Across the globe, human development has fragmented once-continuous landscapes and ecosystems into isolated patches of natural habitat. Roads, towns, fences, canals, reservoirs, and farms are all examples of human artifacts that alter the pattern of the landscape.
At the edges of developed areas, where natural habitats meet encroaching human habitats, animals are forced to adapt quickly to their new circumstances--and a closer look at the fate of these so-called "edge species" can give us sobering insights into the quality of the wild lands that remain. The health of any natural ecosystem depends significantly on two factors: the overall size of the habitat, and what is happening along its edges.
For example, when human development cuts into an old-growth forest, the newly exposed edges are subjected to a series of microclimatic changes, including increases in sunlight, temperature, relative humidity, and exposure to wind.
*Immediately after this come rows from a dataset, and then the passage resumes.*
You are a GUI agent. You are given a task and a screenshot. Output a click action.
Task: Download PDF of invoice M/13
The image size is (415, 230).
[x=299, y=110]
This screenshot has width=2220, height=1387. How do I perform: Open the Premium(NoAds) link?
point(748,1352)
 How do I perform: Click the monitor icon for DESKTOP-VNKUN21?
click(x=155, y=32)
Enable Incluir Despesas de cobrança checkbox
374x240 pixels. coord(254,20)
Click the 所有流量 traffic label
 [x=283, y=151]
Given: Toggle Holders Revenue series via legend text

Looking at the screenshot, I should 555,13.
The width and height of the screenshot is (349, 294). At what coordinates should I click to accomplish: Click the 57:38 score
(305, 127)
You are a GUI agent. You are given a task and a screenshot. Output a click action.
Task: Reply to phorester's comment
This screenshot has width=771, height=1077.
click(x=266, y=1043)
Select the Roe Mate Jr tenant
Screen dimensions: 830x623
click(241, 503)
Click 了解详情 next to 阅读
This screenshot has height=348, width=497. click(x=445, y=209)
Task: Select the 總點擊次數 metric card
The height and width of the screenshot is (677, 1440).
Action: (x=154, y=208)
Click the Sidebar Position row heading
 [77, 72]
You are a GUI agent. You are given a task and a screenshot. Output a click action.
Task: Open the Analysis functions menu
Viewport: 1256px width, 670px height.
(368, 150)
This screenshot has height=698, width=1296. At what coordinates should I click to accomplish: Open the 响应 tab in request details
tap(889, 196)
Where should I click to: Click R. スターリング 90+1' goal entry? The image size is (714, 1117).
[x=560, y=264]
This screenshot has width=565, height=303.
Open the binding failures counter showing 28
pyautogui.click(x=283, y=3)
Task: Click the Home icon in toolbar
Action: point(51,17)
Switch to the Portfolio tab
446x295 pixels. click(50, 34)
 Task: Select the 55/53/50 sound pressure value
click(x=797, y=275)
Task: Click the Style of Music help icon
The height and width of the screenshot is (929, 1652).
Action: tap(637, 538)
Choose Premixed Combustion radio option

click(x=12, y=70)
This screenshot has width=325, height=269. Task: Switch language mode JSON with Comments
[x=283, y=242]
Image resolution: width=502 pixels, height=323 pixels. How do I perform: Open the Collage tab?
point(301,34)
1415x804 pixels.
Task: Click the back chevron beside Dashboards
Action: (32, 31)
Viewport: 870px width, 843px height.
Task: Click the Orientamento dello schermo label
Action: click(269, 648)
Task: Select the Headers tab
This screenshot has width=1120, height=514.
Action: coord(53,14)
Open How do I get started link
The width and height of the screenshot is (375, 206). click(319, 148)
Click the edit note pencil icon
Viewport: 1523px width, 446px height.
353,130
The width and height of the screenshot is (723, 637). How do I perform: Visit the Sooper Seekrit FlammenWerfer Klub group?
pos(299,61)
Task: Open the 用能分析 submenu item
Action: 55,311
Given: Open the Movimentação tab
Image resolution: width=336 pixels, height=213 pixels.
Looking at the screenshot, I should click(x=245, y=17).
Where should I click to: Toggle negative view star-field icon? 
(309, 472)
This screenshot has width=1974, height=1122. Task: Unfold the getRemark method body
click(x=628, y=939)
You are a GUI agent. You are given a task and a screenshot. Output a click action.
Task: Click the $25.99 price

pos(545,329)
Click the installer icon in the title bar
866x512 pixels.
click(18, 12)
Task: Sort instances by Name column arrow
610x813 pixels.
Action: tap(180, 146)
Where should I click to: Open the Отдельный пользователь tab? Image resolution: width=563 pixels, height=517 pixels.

Plantlife and Microclimate Create New Habitats
Plants are the first living organisms to respond to these changes, usually with increased leaf-fall, elevated tree mortality, and an influx of secondary-successional species. In turn, the combined changes in plant life and microclimate create new habitats for animals. More-reclusive bird species move to the interior of the remaining woodland, while birds better adapted to edge environments develop strongholds on the periphery.
Populations of larger mammals like deer or big cats, which require large areas of undisturbed forest to support their numbers, often decrease in size. If their established territories have been destroyed, these mammals must adjust their social structure to accommodate the closer quarters of the remaining forest.
Fragmented Forests Resemble Islands
Researchers have found that fragmented forests resemble nothing so much as islands. The human development that surrounds a forest island acts as a barrier to animal migration, dispersal, and interbreeding (it's very difficult for any animals, even relatively smart ones, to cross a busy highway!)
In these island-like communities, species diversity is governed largely by the size of the remaining intact forest. In a way, this is not all bad news; the imposition of artificial constraints can be a major driver of evolution and the flourishing of better-adapted species.
The problem is that evolution is a long-term process, unfolding over thousands or millions of years, while a given animal population may disappear in as little as a decade (or even a single year or month) if its ecosystem has been wrecked beyond repair.
The changes in animal distribution and population that result from fragmentation and the creation of edge habitats illustrate how dynamic a cut-off ecosystem can be. It would be ideal if-when the bulldozers have disappeared-the environmental damages subsided; unfortunately, this is rarely the case. The animals and wildlife left behind must begin a complex process of adaptation and a long search for a new natural balance.